Take the line that contains "İş Ortaklarımız (132, 1398)" and each one after it through the last line below, and retype them exactly. Leave out the pictures.
═══ SOURCE DATA ═══
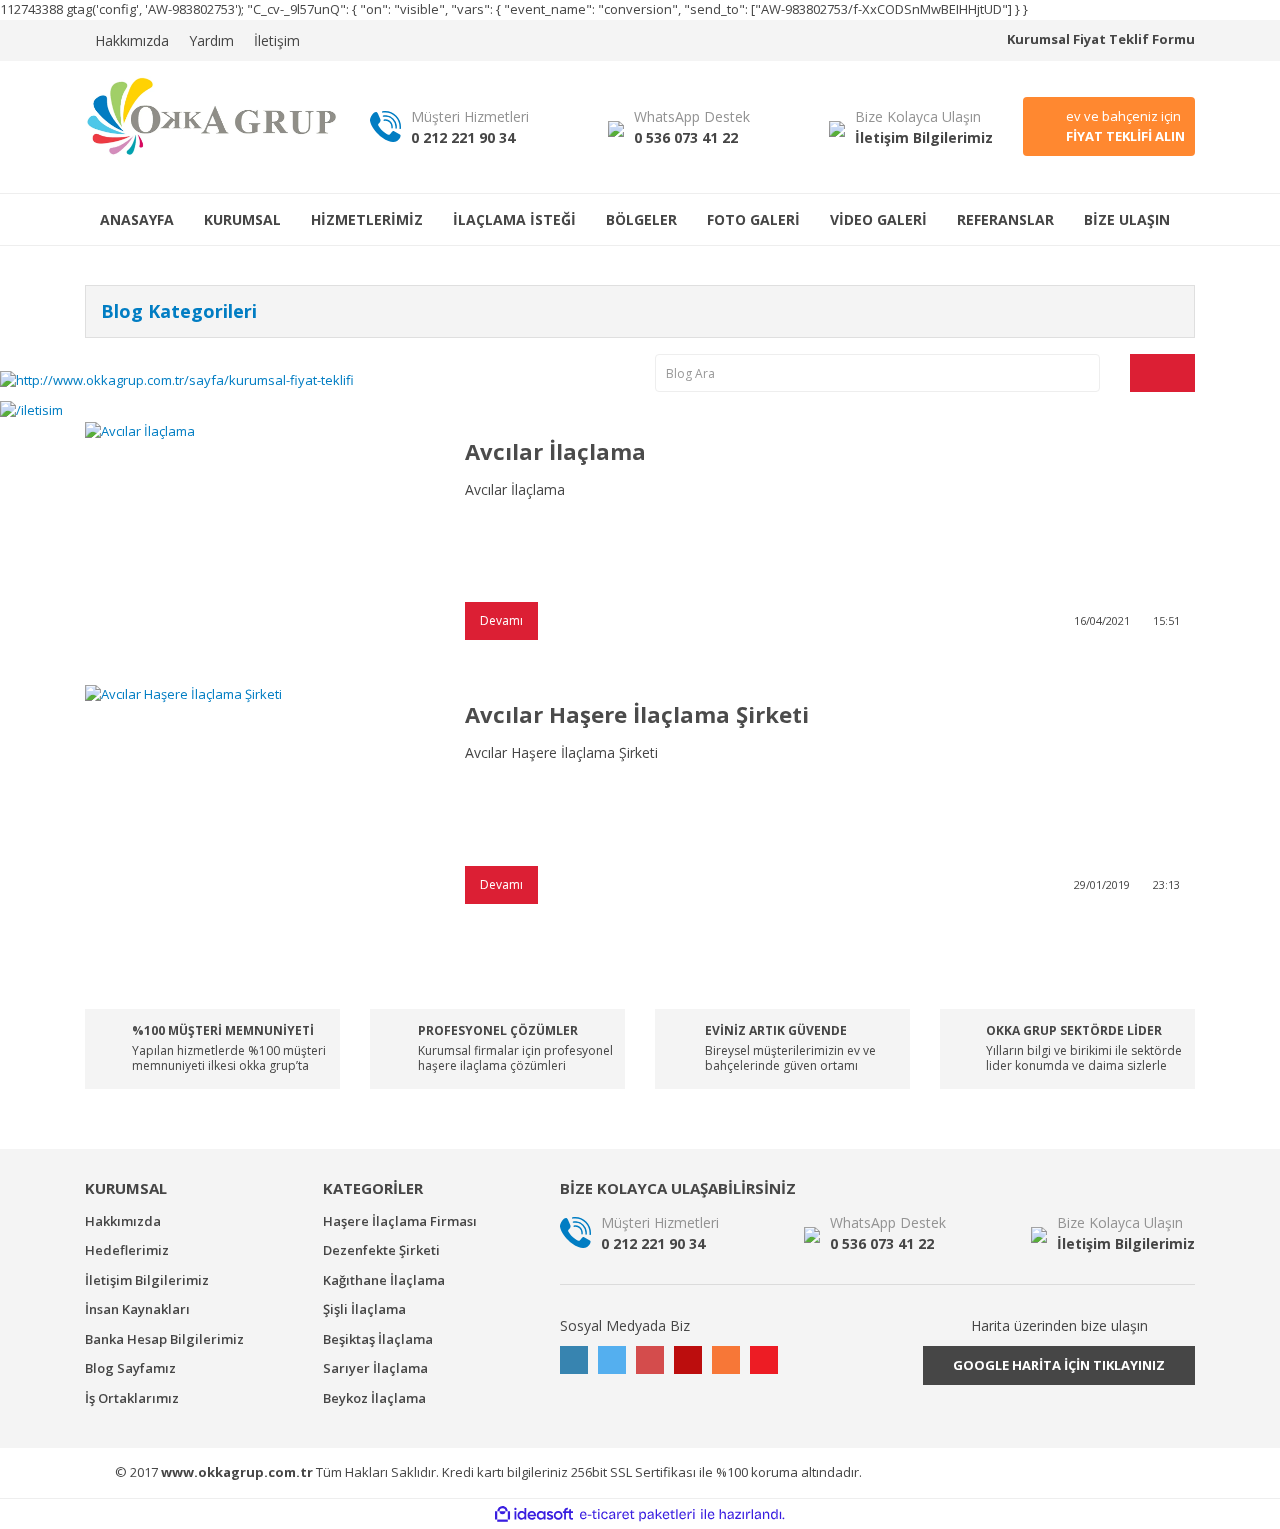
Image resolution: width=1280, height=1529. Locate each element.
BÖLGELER (641, 219)
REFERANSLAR (1005, 219)
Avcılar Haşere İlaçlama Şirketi (637, 714)
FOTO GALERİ (753, 219)
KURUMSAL (242, 219)
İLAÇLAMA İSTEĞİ (514, 219)
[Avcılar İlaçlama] (260, 538)
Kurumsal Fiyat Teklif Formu (1101, 39)
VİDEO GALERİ (878, 219)
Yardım (211, 40)
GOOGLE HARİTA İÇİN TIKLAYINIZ (1059, 1365)
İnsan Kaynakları (137, 1309)
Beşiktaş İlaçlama (378, 1339)
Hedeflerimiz (127, 1250)
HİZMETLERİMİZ (367, 219)
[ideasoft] (534, 1515)
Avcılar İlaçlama (555, 451)
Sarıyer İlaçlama (375, 1368)
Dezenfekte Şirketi (381, 1250)
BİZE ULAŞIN (1127, 219)
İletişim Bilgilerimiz (147, 1280)
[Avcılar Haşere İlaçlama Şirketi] (260, 801)
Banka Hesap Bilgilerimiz (164, 1339)
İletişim (277, 40)
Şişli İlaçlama (364, 1309)
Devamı (501, 620)
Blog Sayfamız (130, 1368)
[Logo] (212, 115)
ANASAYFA (137, 219)
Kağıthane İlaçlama (384, 1280)
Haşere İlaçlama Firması (400, 1221)
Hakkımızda (132, 40)
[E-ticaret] (637, 1515)
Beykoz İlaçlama (374, 1398)
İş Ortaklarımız (132, 1398)
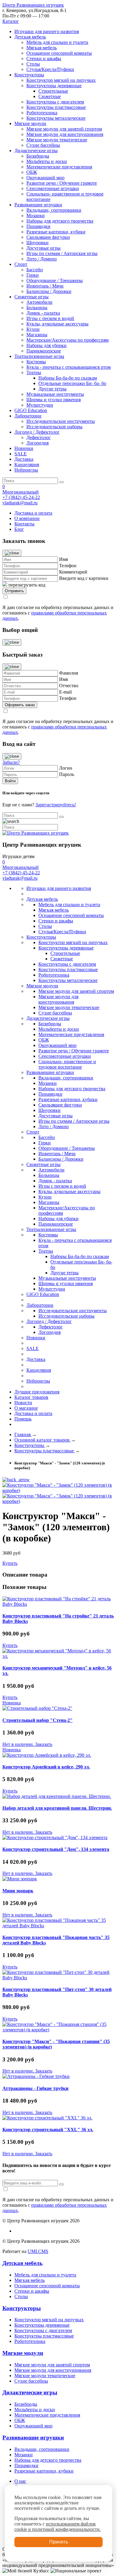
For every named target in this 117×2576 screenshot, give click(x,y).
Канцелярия (26, 464)
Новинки (23, 448)
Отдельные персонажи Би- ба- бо (72, 383)
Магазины (36, 334)
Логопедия (37, 442)
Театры (33, 372)
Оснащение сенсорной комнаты (59, 53)
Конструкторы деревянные (54, 85)
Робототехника (41, 112)
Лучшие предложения (36, 1391)
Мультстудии (39, 405)
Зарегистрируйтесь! (55, 804)
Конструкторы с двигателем (55, 101)
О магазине (26, 1408)
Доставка (23, 459)
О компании (27, 518)
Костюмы (36, 361)
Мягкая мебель (41, 47)
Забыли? (11, 762)
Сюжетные (49, 96)
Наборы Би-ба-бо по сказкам (67, 377)
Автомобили (39, 302)
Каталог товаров (31, 1397)
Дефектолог (38, 437)
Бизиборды (37, 155)
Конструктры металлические (56, 118)
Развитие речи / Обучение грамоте (61, 183)
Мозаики (35, 215)
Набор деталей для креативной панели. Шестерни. (57, 1808)
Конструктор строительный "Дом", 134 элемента (55, 1849)
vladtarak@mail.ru (20, 502)
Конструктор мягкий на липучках (61, 80)
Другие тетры (52, 388)
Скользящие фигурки (48, 237)
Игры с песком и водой (50, 318)
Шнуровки (37, 242)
═══
EXERCISE RESPONSE –
İş Ortaklarımız (132, 1398)
For every named target in this 117×2576 screenshot, give click(x,y).
Канцелярия (26, 464)
Новинки (23, 448)
Отдельные персонажи Би- ба- бо (72, 383)
Магазины (36, 334)
Логопедия (37, 442)
Театры (33, 372)
Оснащение сенсорной комнаты (59, 53)
Конструкторы деревянные (54, 85)
Робототехника (41, 112)
Лучшие предложения (36, 1391)
Мультстудии (39, 405)
Зарегистрируйтесь! (55, 804)
Конструкторы с двигателем (55, 101)
О магазине (26, 1408)
Доставка (23, 459)
О компании (27, 518)
Костюмы (36, 361)
Мягкая мебель (41, 47)
Забыли? (11, 762)
Сюжетные (49, 96)
Наборы Би-ба-бо по сказкам (67, 377)
Автомобили (39, 302)
Каталог товаров (31, 1397)
Дефектолог (38, 437)
Бизиборды (37, 155)
Конструктры металлические (56, 118)
Развитие речи / Обучение грамоте (61, 183)
Мозаики (35, 215)
Набор деталей для креативной панели. Шестерни. (57, 1808)
Конструктор строительный "Дом", 134 элемента (55, 1849)
vladtarak@mail.ru (20, 502)
Конструктор мягкий на липучках (61, 80)
Другие тетры (52, 388)
Скользящие фигурки (48, 237)
Игры с песком и водой (50, 318)
Шнуровки (37, 242)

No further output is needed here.